Fortunately, there are many things you can do to remedy sleep-maintenance insomnia. It’s especially important to develop habits that promote healthful sleep, through a collection of practices called sleep hygiene.
Sleep hygiene tips
Stay away from stimulants. Avoid caffeinated beverages after 1 or 2 p.m. — or altogether. Caffeine blocks the effects of adenosine, a brain chemical thought to promote sleep.
Limit alcohol to no more than one drink a day. Alcohol interferes with deep sleep and can interfere with breathing.
Stop smoking. Nicotine makes it harder to fall asleep and harder to stay asleep.
Don’t nap if you can avoid it. If you can’t stay awake in the afternoon, take a 15- to 20-minute nap — that’s usually long enough to improve alertness but not so long that you feel groggy afterward.
Exercise. Getting regular aerobic exercise can help you fall asleep faster, get more deep sleep, and awaken less often during the night. But avoid exercise within a few hours of bedtime.
Set a sleep schedule. Once you determine how much time in bed you need, go to bed each night and get up each morning at the same time.
Make your bedroom a sleep sanctuary. Reserve it for sleep, intimacy, and restful activities such as meditation and reading for pleasure. Keep it cool, dark, and quiet.
Establish a relaxing routine before bedtime. Consider meditation, a warm shower, listening to quiet music, or some simple stretches to loosen muscles.
You can’t get back to sleep if your mind is racing or your muscles are tense. To calm the mind and relax the muscles, consider meditation, deep breathing, progressive muscle relaxation, or biofeedback. You can learn most of these techniques by taking classes or on your own from books, CDs, or DVDs.
Practicing relaxation techniques during the day for 15 or 20 minutes not only offers many health benefits, it also establishes a routine that you can invoke when you wake up in the middle of the night.
Cognitive behavioral therapy
Cognitive behavioral therapy (CBT) teaches you new ways to think about problems in your life and better strategies for dealing with those problems. Research has shown that CBT provides better long-term relief for insomnia, especially primary insomnia, than sleep medications.
If you have any ongoing sleep problem, especially if it results in daytime sleepiness, see your primary care provider to investigate the possible causes. You may need a change in medications or treatment for an underlying medical condition.
One of the best aids in figuring out sleep problems is a sleep diary. For a week or two, keep track of your sleep patterns — especially how much time you spend in bed and how much of that time you’re awake.

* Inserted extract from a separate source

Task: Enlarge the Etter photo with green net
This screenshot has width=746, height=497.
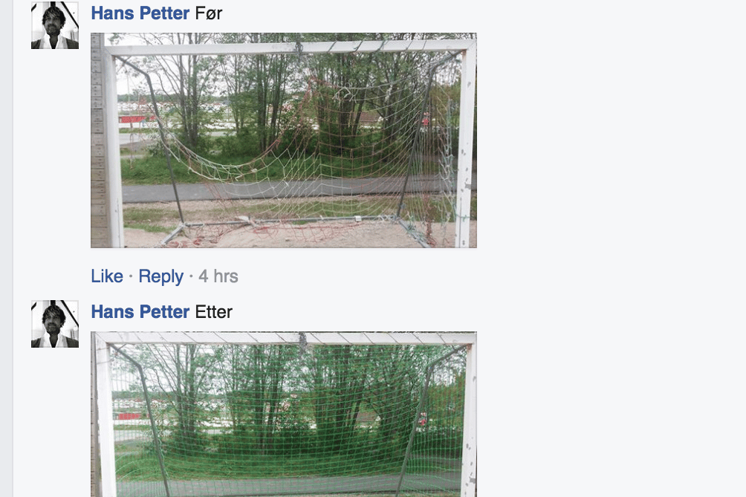Action: pos(284,415)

To establish a more restorative sleep pattern, try going to bed later. Estimate from your diary how much sleep you actually get each night. If you get six hours and you need to wake up at 6 a.m., then don’t go to bed until midnight — even if you feel sleepy before then. When you’ve been able to sleep most of your allotted six hours for five to seven days, go to bed 15 minutes earlier, repeating the process until you reach optimal sleep efficiency: 85% or more of your time in bed spent sleeping. This technique, called sleep restriction, may at first make you feel sleep-deprived, but it can be very effective if you stick with it, while also continuing other efforts to improve sleep, including sleep hygiene and the relaxation and cognitive behavioral strategies.